Given instruction -
Write the next part of the article on designing for screen reader compatibility below, picking up after its last paragraph.

Source document -
####

Designing for Screen Reader Compatibility

Overview

Screen readers are audio interfaces. Rather than displaying web content visually for users in a "window" or screen on the monitor, screen readers convert text into synthesized speech so that users can listen to the content. Sighted users usually have a hard time imagining having to always rely on an audio interface because their world is so highly visual. The experience is completely different, to be sure. The miracle is that the option for an audio interface even exists at all. Without screen readers, people who are blind would need to rely on other individuals to read the content out loud to them. The technology makes independent access to information possible for a population that would otherwise always need the support and assistance of others.

Screen readers do not read web content quite like human beings do. The voice may sound somewhat robotic and monotone. In addition, experienced users often like to speed up the reading rate to 300 words per minute or more, which is more than the inexperienced listener can easily understand. In fact, when many people hear a screen reader for the first time, at the normal rate of about 180 words per minute, they complain that it reads too quickly. It takes time to get used to a screen reader, but the interesting thing is that once users get used to it, they can race through content at speeds that can amaze sighted individuals.

####

Data provided -
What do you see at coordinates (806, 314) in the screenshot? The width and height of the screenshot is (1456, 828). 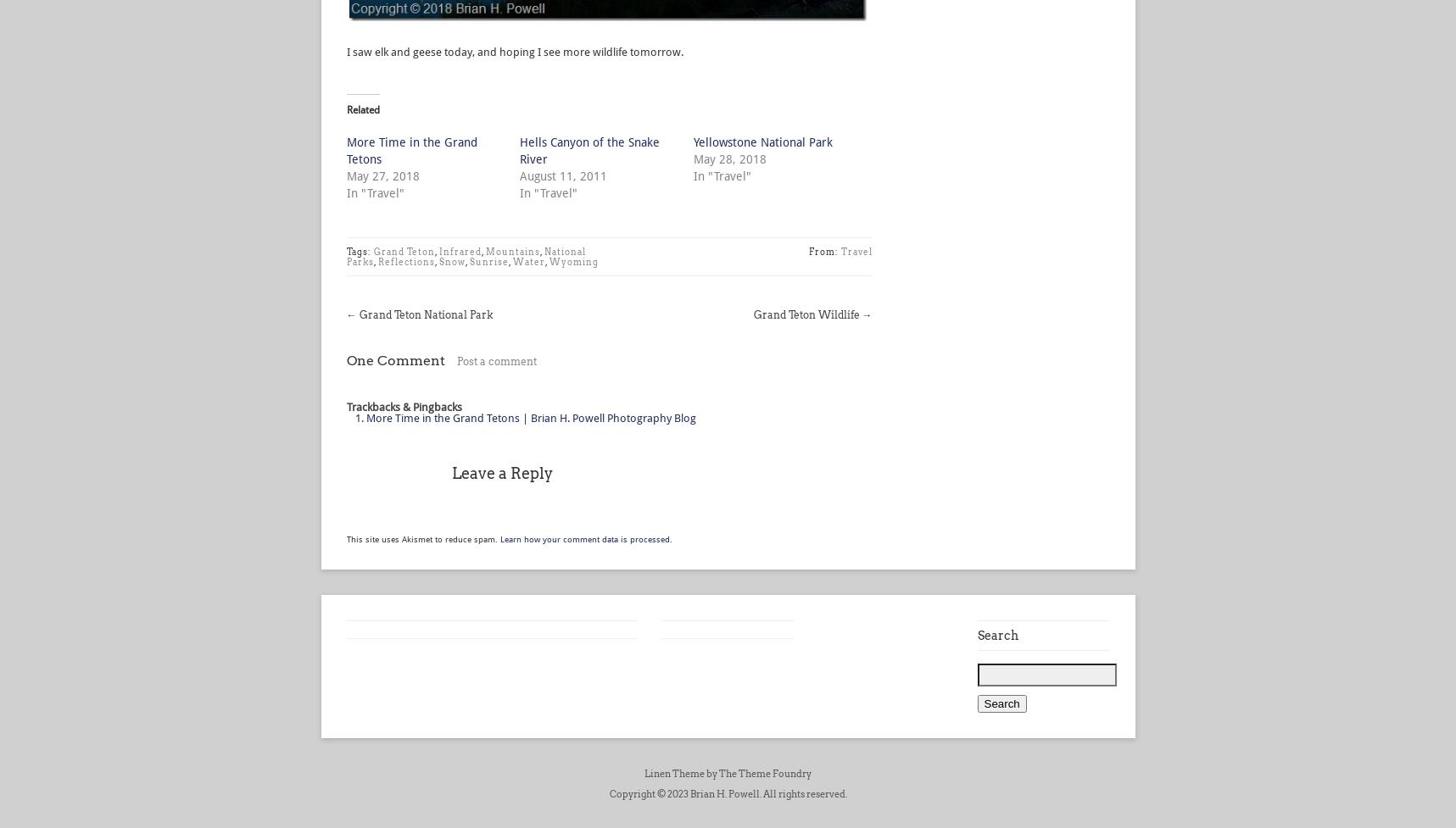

####

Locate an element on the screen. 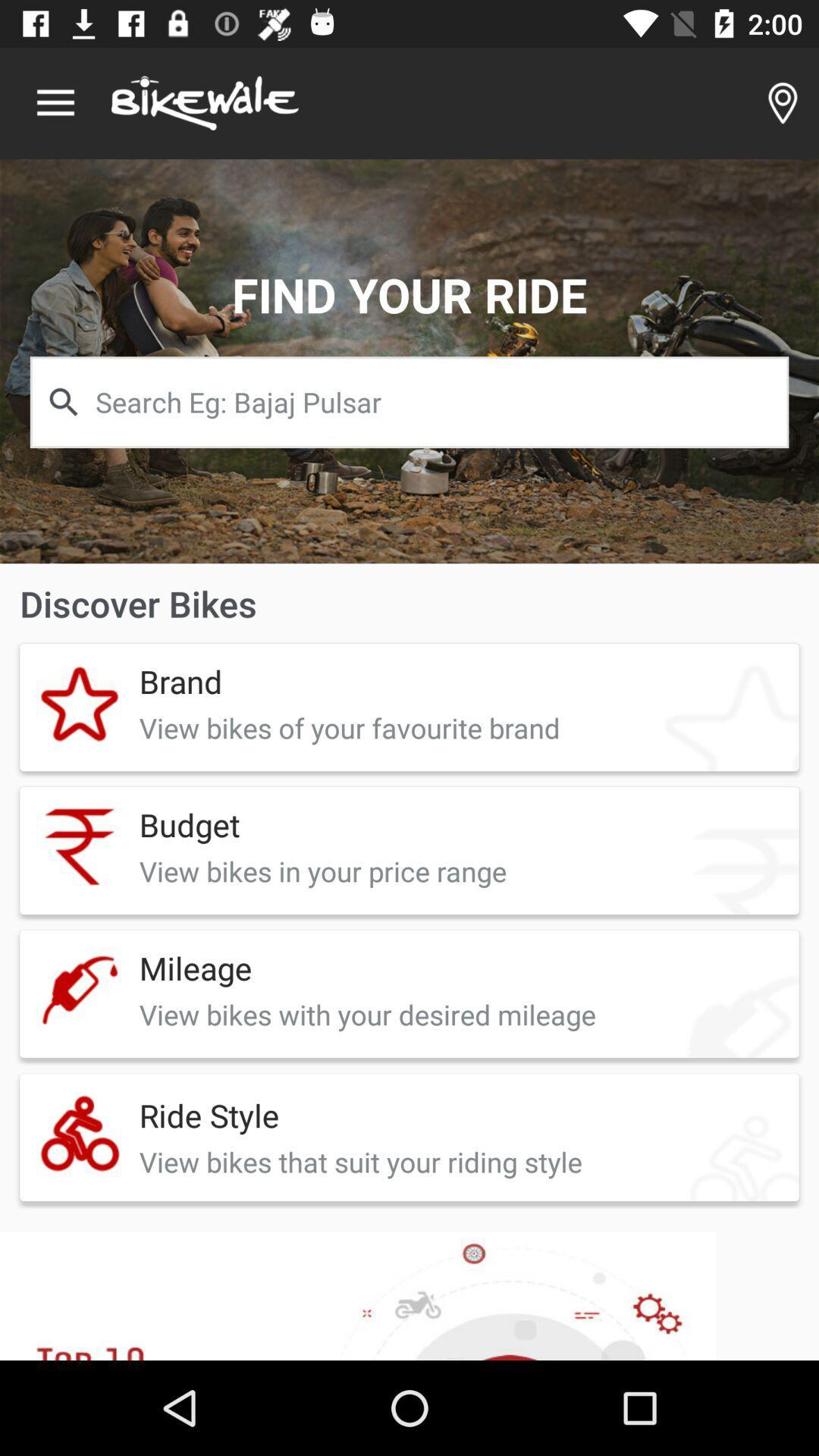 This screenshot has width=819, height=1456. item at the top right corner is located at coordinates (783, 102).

####

Response to this task -
Two of the most common screen readers are JAWS, by Freedom Scientific, and Window Eyes, by GW Micro. These programs can read not only web content but also the Windows operating system, word processing programs, and other software. Mac and iOS devices come with VoiceOver. There are many other types of screen readers available.

Content Linearization

Audio interfaces present content linearly to users, one item at a time. This contrasts with the way in which most people use visual interfaces. Sighted users can scan an entire screen almost instantaneously, comprehending the overall layout, the artistic style, and other macro-level aspects of the content. Screen reader users cannot comprehend these macro-level aspects as quickly. The linear progression through the content from beginning to end is somewhat like automated telephone menu systems which do not reveal all of the options at once. Users must progress through such systems in a step-wise manner. The insight that audio interfaces are linearized versions of web content is an important one that should guide Web developers during engineering and design process.

Skimming Through Content

Despite the linear nature of audio interfaces, there are some ways in which screen reader users can "skim" through the content.

Headings

Another way to skim the page to get an overall impression of a page's content is to jump from heading to heading. Users can hear an outline of the page's main ideas, then backtrack to read the parts they are most interested in. The main drawback to this technique is that too many pages lack headings. Without headings, this method of skimming through content is completely useless.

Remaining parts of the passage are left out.